Tuesday, March 09, 2010

MARYLAND NEWS: Deer Can Be Destructive Indoors, Too

So you're sitting in your home on a quiet Sunday afternoon, when all of a sudden a thunderous roar erupts. You get up to find that two deer have smashed through your front door. One is stuck in the door and the other is now in a tornadic tantrum in your living room.

This was the reality for WTOP staffer Pat Puglisi at his home in Damascus Sunday.

"Suddenly, there was a noise that sounded like the roof came off the house," recalls Puglisi.

"Debris was flying, chairs were coming apart, pots and pans were crashing. It was clear that these two deer had hit my front door like a SWAT team."

Scrambling to make sense of the situation, Puglisi was finally able to usher one deer out another door. The other deer stuck in the glass of the front door was seriously hurt and eventually put down by police.

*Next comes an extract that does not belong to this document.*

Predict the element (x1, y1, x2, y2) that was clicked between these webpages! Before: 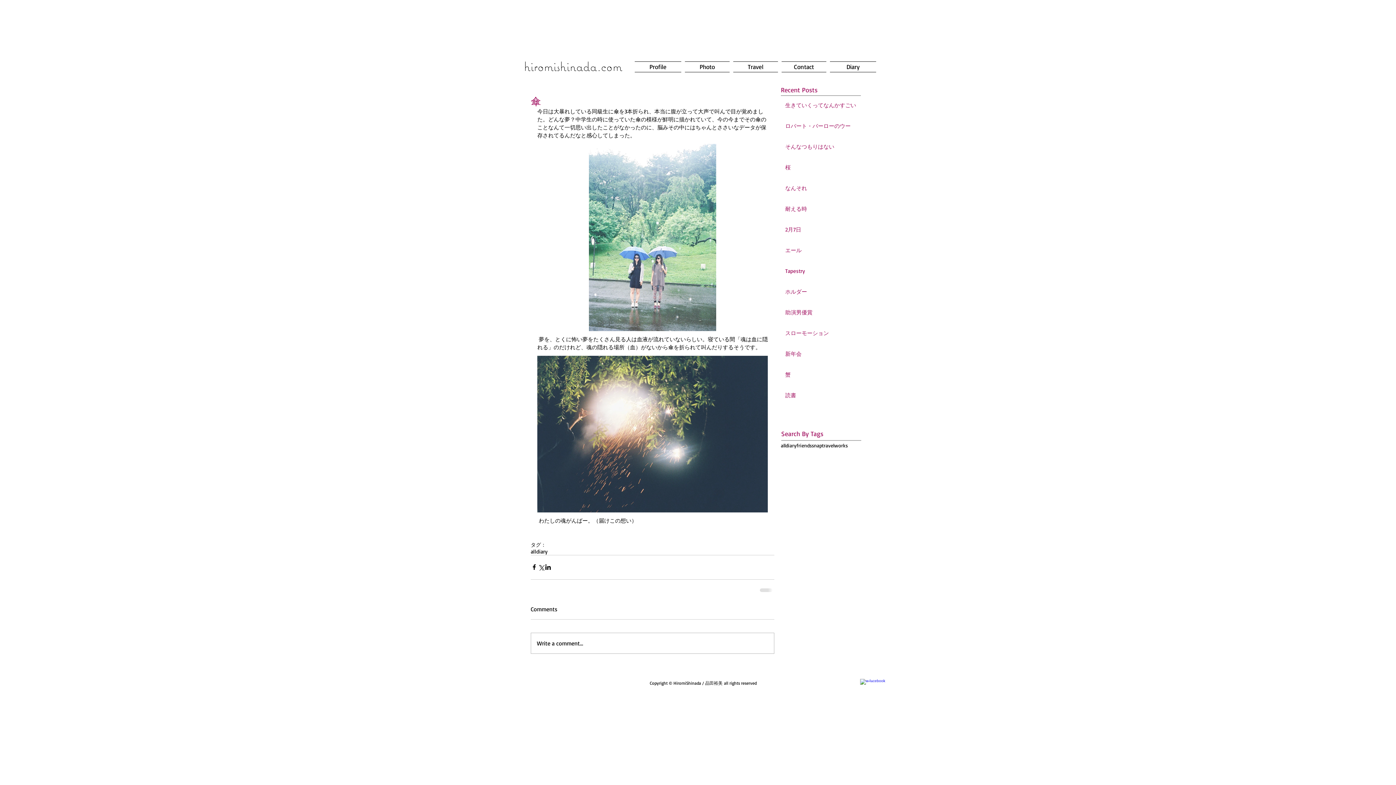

Traumatic experience? You bet. Costly, too. But as it turns out, this sort of thing is not all that uncommon, especially considering what the deer population looks like in Maryland right now.

"Generally, if you have 20 to 30 deer per square mile, most people can live with that," says Brian Eyler, deer project leader for Maryland's Department of Natural Resources.

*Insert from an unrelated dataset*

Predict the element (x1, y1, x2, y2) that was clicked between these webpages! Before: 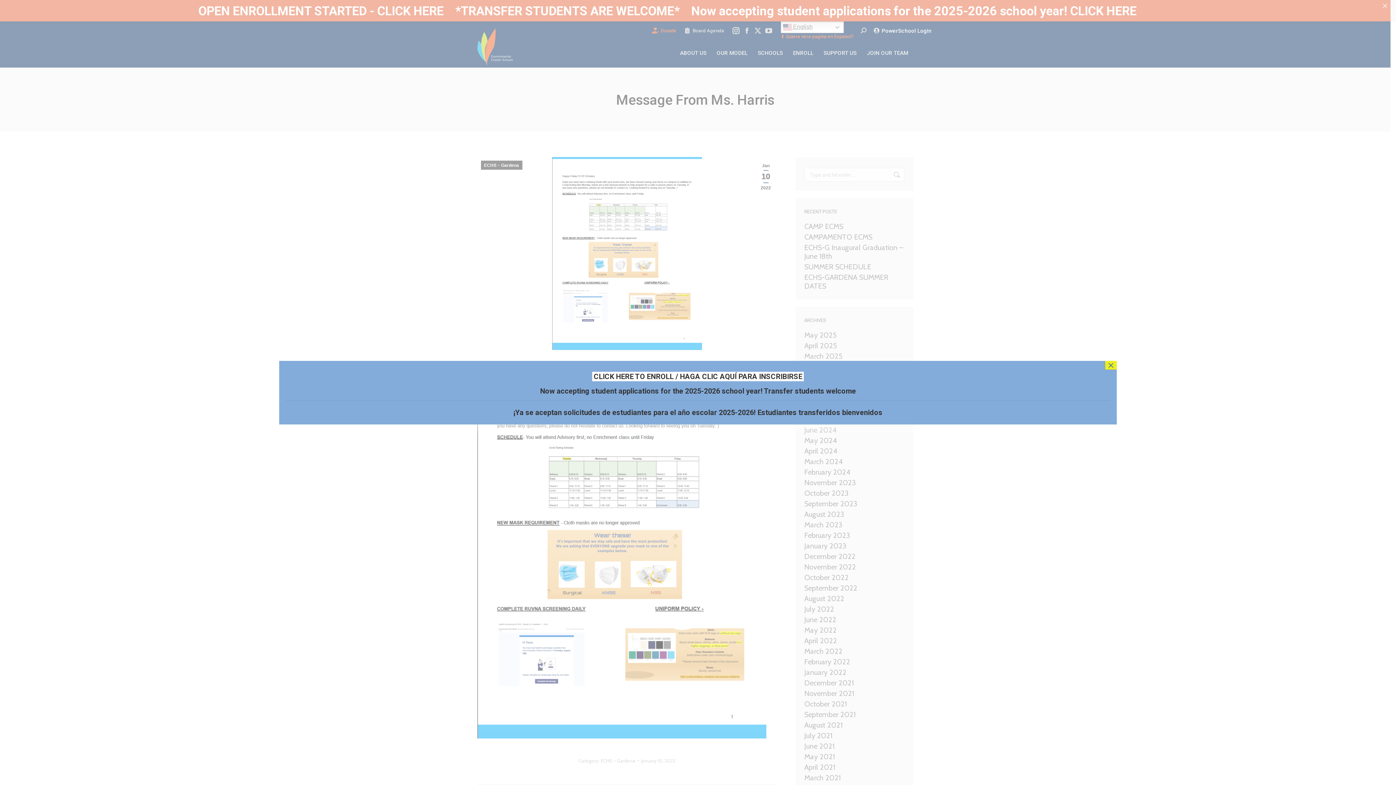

"However, right now, in some urban and suburban areas there are 80 to 100 deer per square mile."

The main reason for the population explosion? A lack of predators.

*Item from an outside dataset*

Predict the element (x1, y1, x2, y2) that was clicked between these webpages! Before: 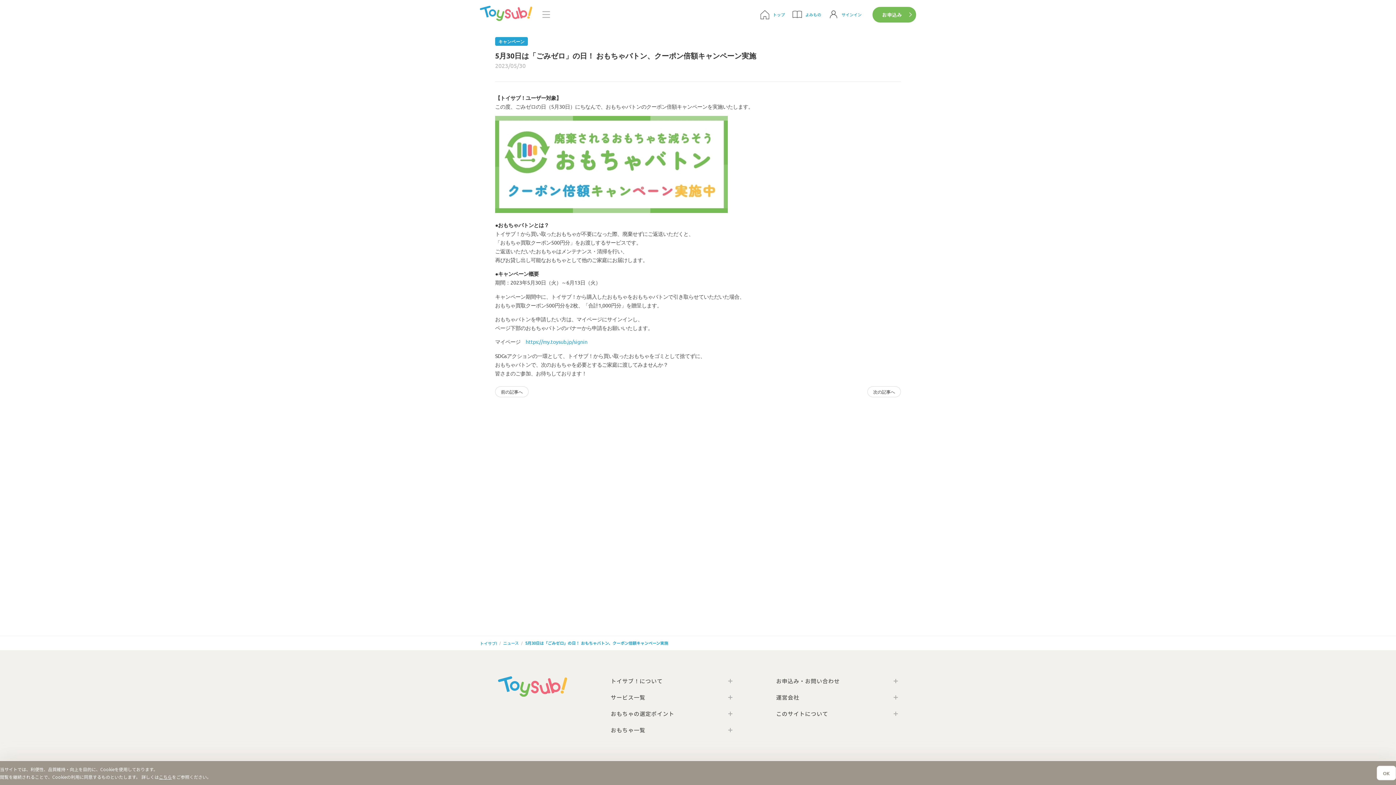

"Humans are pretty much the only predator left when it comes to deer," says Eyler.

"Suburban developments are very good deer habitats -- but a lot of times, hunting is out of the picture. So if you take hunting out of the equation, there's nothing left to control the population."

Eyler says the average deer sets up a "home range" in square miles that is not all that expansive. When there are offspring, those deer also will set up a home range -- often overlapping the original area. Without any predator, the deer survive, thrive and multiply.

State Farm Insurance estimates that every year, about 25,000 accidents on Maryland roads are caused by deer.